Appeasement’s Ghosts
At its 85th anniversary, Munich still haunts our rhetoric—but it is not clear that we’ve drawn the right lessons from the disastrous conference.
Eighty-five years ago today, the world took a major step toward war. On September 28, the four major European powers, Great Britain, France, Germany, and Italy, signed the Munich pact, which effectively dissolved the Czech state and delivered powerful Czech frontier fortifications to Nazi Germany. In effect, the Munich agreement left Germany to dominate in Central and Eastern Europe.
Munich was the culmination of the concept of appeasement, a policy that had been actively followed by Great Britain (and to a lesser extent, France) toward Mussolini’s Italy and Hitler’s Germany since the mid-1930s. The guiding premise was simple: satisfying the legitimate demands of aggrieved nations to turn them into satisfied members of the comity of nations.
Because of the Munich pact, appeasement as a legitimate foreign policy tool has fallen out of favor. Yet it is a logical one if based on strength. A classic illustration of appeasement took place in the early years of the twentieth century after Great Britain and the United States almost went to war over the dispute regarding the frontier of British Guiana. Recognizing the madness of a war with America over such an inconsequential issue, the British set out to win American friendship. They resolved never to find themselves on the opposite side of the United States in any issue of major diplomatic significance. The Guiana issue was solved on terms favorable to the United States, while the British withdrew their fleet from the Caribbean, and gave up their share in any Isthmian Canal. The policy worked, confirming an observation the German chancellor Bismarck once made: The key to the 20th century, he believed, would be the fact that the Americans spoke English.
British appeasement policy toward Germany and Italy in the 1930s showed none of the shrewdness of its earlier formulation toward the United States. The reasons for this were many. World War I and its aftermath had convinced most statesmen that another war was unthinkable and to be avoided at all costs. In their reckoning, the very structure of Western civilization was at stake. The English statesmen who formulated the appeasement policies of the 1930s, initially Prime Minister Stanley Baldwin and then, in its classical formulation, Neville Chamberlain, were motivated by the determination to find a way to avoid another war. They had no faith in international institutions such as the League of Nations, which had proven a failure by the 1930s. Nor did they believe that any anti-fascist alliance system would guarantee peace.
++++
▶ [What you will do]:
According to the essay on appeasement, why did the British set out to win American friendship after the British Guiana frontier dispute? The records that follow have no connection to the essay on appeasement.

Word and item position data:
++++
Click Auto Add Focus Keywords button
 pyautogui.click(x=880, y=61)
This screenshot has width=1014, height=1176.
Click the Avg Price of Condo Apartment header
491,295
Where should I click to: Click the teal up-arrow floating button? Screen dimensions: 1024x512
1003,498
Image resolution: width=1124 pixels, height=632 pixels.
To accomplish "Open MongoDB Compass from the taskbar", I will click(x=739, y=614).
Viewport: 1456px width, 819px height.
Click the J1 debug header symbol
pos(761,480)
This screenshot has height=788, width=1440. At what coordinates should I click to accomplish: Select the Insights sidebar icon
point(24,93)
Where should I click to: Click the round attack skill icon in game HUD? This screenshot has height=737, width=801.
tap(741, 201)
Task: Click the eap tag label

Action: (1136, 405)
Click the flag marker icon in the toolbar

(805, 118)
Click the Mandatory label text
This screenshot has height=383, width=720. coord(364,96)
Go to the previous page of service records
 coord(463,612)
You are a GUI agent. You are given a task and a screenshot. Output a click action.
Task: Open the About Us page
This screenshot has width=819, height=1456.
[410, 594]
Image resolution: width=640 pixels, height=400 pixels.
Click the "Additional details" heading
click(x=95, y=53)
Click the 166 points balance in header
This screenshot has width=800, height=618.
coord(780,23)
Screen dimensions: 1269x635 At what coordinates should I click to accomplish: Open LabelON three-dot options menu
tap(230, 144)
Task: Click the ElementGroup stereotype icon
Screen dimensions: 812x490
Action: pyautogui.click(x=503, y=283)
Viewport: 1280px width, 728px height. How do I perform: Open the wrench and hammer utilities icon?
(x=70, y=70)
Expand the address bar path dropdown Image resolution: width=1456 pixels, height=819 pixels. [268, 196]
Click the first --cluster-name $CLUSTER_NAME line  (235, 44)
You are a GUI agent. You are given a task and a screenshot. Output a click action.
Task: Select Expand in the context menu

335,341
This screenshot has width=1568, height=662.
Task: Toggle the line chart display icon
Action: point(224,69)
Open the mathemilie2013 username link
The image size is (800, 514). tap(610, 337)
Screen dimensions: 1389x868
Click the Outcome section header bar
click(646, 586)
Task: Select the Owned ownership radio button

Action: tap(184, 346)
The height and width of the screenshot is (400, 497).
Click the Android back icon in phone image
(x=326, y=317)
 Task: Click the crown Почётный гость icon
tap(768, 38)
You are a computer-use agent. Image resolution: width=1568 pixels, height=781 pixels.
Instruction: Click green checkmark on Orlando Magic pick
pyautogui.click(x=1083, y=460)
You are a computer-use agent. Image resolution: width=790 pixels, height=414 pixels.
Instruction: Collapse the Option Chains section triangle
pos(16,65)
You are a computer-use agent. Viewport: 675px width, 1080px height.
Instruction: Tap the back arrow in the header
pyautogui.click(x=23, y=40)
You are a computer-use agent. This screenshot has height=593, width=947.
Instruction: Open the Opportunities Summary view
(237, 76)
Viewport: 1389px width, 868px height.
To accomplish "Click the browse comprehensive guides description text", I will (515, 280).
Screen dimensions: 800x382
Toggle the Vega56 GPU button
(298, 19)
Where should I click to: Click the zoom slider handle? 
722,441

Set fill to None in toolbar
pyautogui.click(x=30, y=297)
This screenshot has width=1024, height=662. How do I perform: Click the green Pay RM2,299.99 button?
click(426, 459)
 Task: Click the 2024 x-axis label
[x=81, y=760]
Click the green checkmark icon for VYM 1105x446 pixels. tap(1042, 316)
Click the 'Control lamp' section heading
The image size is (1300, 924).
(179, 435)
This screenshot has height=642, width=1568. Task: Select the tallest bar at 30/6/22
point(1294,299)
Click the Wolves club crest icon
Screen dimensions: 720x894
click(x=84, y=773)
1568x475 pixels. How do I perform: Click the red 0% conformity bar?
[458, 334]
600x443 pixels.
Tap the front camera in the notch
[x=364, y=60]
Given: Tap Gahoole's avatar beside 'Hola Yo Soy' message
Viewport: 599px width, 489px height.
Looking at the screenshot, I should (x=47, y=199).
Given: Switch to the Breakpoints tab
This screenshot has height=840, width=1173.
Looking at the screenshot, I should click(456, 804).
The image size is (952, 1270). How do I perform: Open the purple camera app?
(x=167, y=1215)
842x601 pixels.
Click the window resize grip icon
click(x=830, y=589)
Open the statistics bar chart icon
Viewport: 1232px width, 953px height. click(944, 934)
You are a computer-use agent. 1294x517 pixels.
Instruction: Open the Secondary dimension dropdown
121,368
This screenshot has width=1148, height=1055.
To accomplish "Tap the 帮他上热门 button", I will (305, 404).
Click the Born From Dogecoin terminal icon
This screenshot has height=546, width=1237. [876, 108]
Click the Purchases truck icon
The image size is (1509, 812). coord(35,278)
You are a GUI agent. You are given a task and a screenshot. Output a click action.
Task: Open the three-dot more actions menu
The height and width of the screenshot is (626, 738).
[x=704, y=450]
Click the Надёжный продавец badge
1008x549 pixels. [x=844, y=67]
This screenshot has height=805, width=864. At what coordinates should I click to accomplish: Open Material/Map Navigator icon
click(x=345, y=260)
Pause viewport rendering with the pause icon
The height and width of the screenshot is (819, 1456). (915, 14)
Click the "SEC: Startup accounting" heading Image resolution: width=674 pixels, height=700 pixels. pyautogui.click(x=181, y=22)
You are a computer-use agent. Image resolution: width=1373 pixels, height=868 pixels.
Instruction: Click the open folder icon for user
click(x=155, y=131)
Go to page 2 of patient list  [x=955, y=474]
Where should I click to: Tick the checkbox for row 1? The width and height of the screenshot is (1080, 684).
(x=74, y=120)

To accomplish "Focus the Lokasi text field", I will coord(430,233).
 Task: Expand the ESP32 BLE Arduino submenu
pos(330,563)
++++
▶ [The result]:
The British recognized that a war with America over such an inconsequential issue as the Guiana frontier would be madness. So they resolved never to end up on the opposite side of the United States in any issue of major diplomatic significance.